WASHINGTON - Many people are confused about just how many patients have been infected with the new H1N1 flu, which in turn makes it hard to tell how bad the pandemic is, British researchers said on Tuesday.

But better methods of measuring the swine flu toll in real-time could help reduce some of that confusion, according to the team at Imperial College London.

And without this information, they said, governments are operating in the dark when assessing what their response should be.

If you don't test people, you don't know how many people are out there who have it, Dr. Tini Garske, an expert in disease modeling who led the study, said in a telephone interview. The number of confirmed cases doesn't tell you a lot.

The World Health Organization has confirmed 94,512 cases globally and 429 deaths from the new H1N1 swine flu, which was declared a pandemic last month.

But these numbers represent only a fraction of the real cases -- the U.S. Centers for Disease Control and Prevention says at least a million people have been infected and the virus is spreading out of control.

Most countries are now only testing a sample of patients, and many people who become infected are not ill enough to even seek medical attention, let alone get tested.

Diagnostic kits for H1N1 are expensive, and most governments save them for when they are really needed.

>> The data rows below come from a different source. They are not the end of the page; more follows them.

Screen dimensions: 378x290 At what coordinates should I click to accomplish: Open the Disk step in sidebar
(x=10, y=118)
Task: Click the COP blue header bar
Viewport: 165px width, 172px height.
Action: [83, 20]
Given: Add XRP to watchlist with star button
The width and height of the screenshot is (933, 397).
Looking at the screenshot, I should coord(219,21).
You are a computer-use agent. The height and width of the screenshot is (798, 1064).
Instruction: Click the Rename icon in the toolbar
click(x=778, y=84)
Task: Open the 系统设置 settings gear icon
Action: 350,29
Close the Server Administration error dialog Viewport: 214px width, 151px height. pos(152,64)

But if no one knows just how many people are infected overall, with serious disease and with mild disease, how can anyone say how severe the pandemic is?

DEATH RATES

Writing in the British Medical Journal, Garske and colleagues said current case fatality ratios -- the number of deaths from swine flu divided by the total number of cases -- is only around 0.5 percent. This is similar to the death rate from seasonal influenza, which kills anywhere between 250,000 and 500,000 people globally each year.

But Garske noted this varies greatly from country to country. Unlike seasonal flu, influenza H1N1 is causing severe illness in previously healthy young adults and children.

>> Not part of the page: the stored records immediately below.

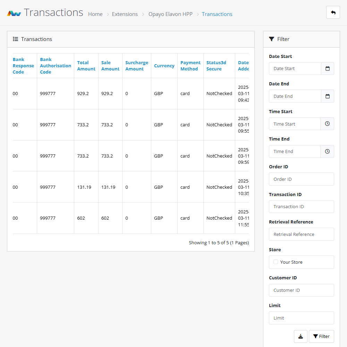Click the back arrow button
The height and width of the screenshot is (347, 347).
[x=333, y=12]
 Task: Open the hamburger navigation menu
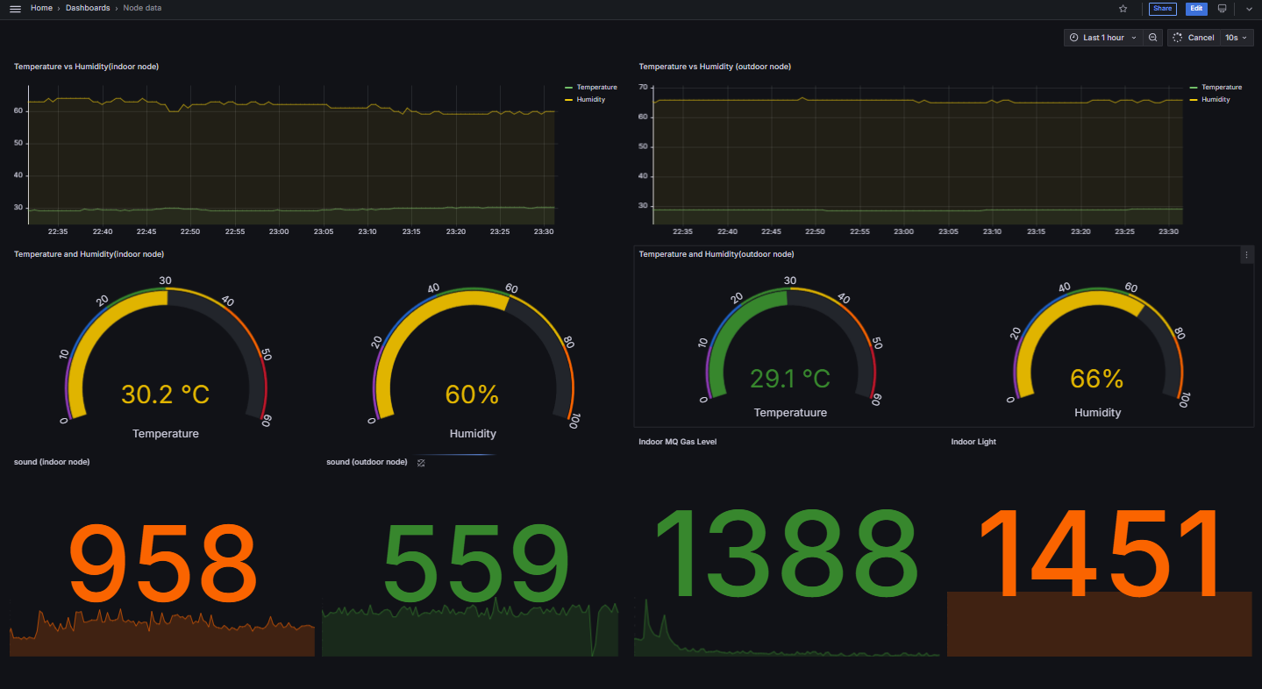(15, 9)
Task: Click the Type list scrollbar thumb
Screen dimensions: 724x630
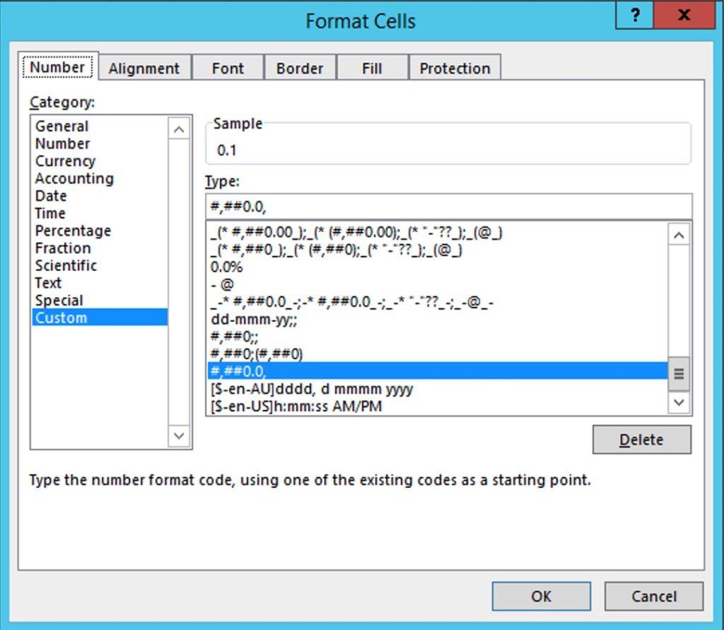Action: (679, 373)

Accurately predicting the severity of this swine flu pandemic is a very tricky business, and our research shows that this can only be achieved if data is collected according to well-designed study protocols and analyzed in a more sophisticated way than is frequently being performed at present, Garske said.

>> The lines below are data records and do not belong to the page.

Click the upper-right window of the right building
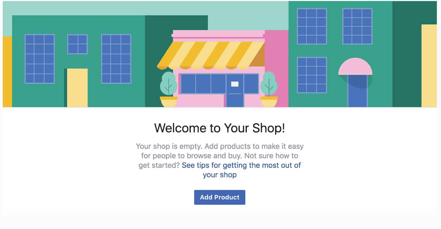441x229 pixels. point(357,26)

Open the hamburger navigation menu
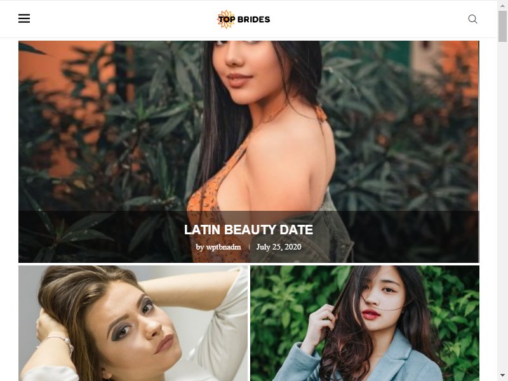point(24,18)
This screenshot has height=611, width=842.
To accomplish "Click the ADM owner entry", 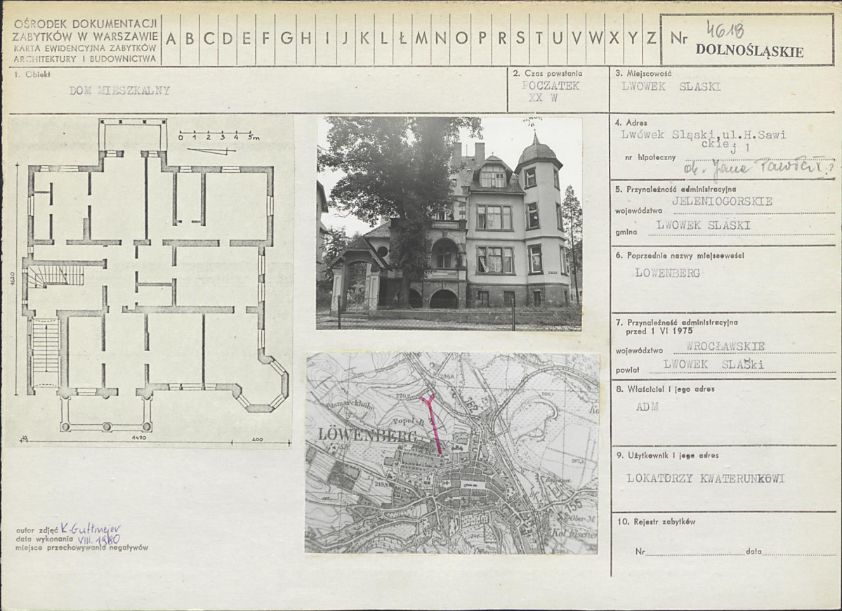I will coord(647,406).
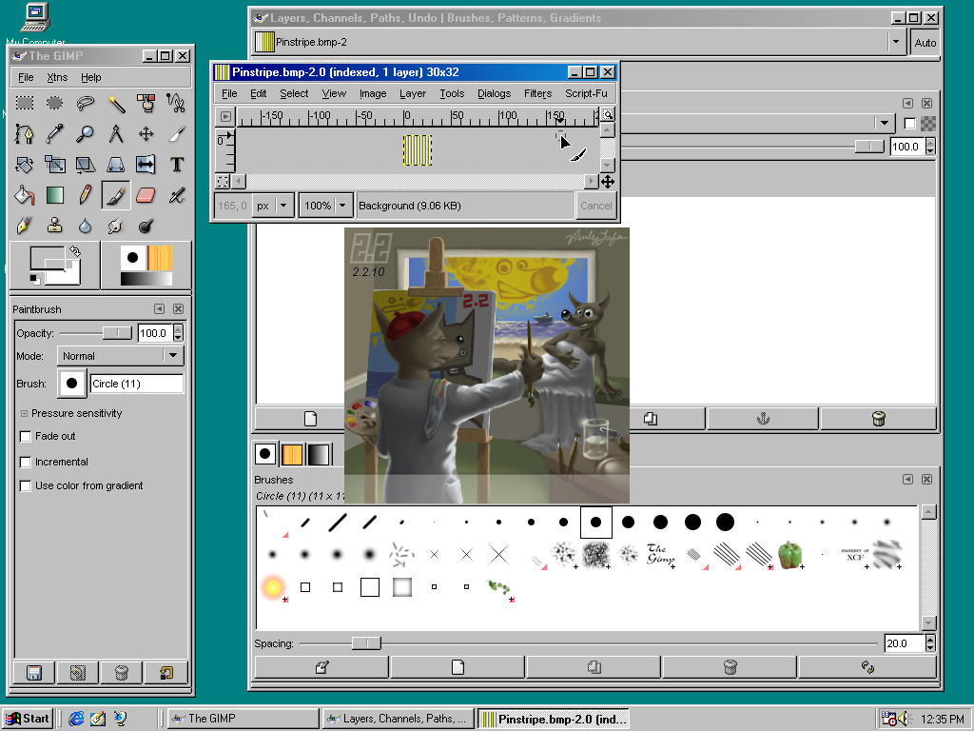Choose the Color Picker eyedropper tool
The width and height of the screenshot is (974, 731).
click(55, 133)
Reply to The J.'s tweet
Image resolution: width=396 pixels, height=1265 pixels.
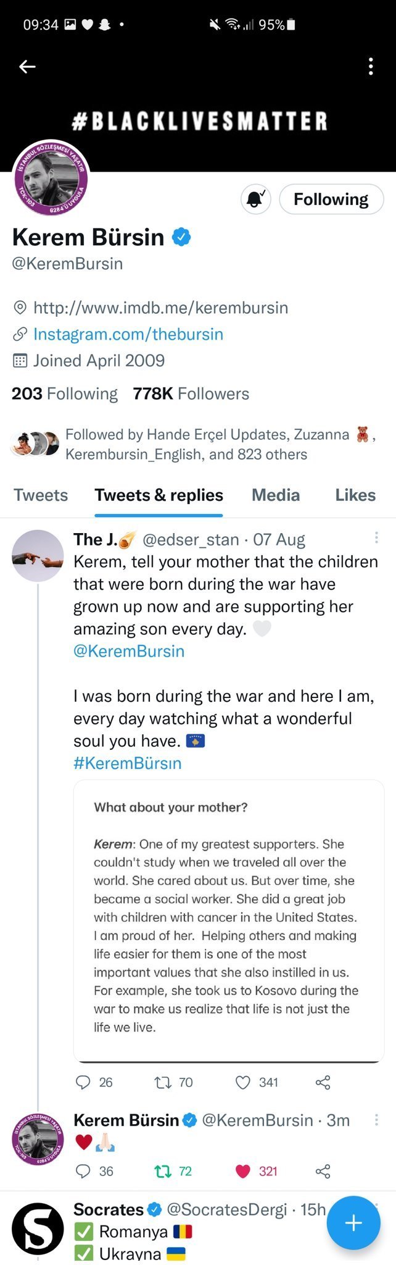tap(83, 1082)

If we fail to get an accurate prediction of severity, we will not be providing healthcare planners, doctors and nurses, with the information that they need to ensure they are best prepared to fight the pandemic as we head into the flu season this autumn.

Garske's team outlined ways to improve estimates, including using individual towns as examples.

Watching families can also help give researchers an idea of how the flu spreads. If one sick family member infects one other family member, or two, or three, that number can be used to estimate the infection rate in places where cases are not being painstakingly diagnosed and recorded, she said.
You don't need to know about everybody, but you need some subpopulations, she said.